> [Data supplied]
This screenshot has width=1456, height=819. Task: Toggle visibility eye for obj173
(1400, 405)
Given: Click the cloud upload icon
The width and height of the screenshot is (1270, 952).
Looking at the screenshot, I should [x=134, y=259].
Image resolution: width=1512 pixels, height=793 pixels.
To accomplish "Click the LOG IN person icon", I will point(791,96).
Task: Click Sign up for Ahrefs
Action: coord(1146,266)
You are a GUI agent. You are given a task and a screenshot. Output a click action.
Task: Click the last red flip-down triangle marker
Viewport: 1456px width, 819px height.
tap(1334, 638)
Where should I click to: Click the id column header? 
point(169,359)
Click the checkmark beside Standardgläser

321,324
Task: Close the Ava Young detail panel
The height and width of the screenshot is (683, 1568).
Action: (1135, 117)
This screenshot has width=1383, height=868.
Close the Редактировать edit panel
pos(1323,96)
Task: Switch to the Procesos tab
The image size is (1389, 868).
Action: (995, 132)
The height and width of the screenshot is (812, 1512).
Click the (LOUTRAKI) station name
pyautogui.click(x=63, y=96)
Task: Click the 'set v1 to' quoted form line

> [What is needed] The answer should reproduce all of the data without any alteration.

> [Output]
This screenshot has width=1456, height=819. Task: Toggle visibility eye for obj173
(1400, 405)
Given: Click the cloud upload icon
The width and height of the screenshot is (1270, 952).
Looking at the screenshot, I should [x=134, y=259].
Image resolution: width=1512 pixels, height=793 pixels.
To accomplish "Click the LOG IN person icon", I will point(791,96).
Task: Click Sign up for Ahrefs
Action: coord(1146,266)
You are a GUI agent. You are given a task and a screenshot. Output a click action.
Task: Click the last red flip-down triangle marker
Viewport: 1456px width, 819px height.
tap(1334, 638)
Where should I click to: Click the id column header? 
point(169,359)
Click the checkmark beside Standardgläser

321,324
Task: Close the Ava Young detail panel
The height and width of the screenshot is (683, 1568).
Action: (1135, 117)
This screenshot has width=1383, height=868.
Close the Редактировать edit panel
pos(1323,96)
Task: Switch to the Procesos tab
The image size is (1389, 868).
Action: (995, 132)
The height and width of the screenshot is (812, 1512).
Click the (LOUTRAKI) station name
pyautogui.click(x=63, y=96)
Task: Click the 'set v1 to' quoted form line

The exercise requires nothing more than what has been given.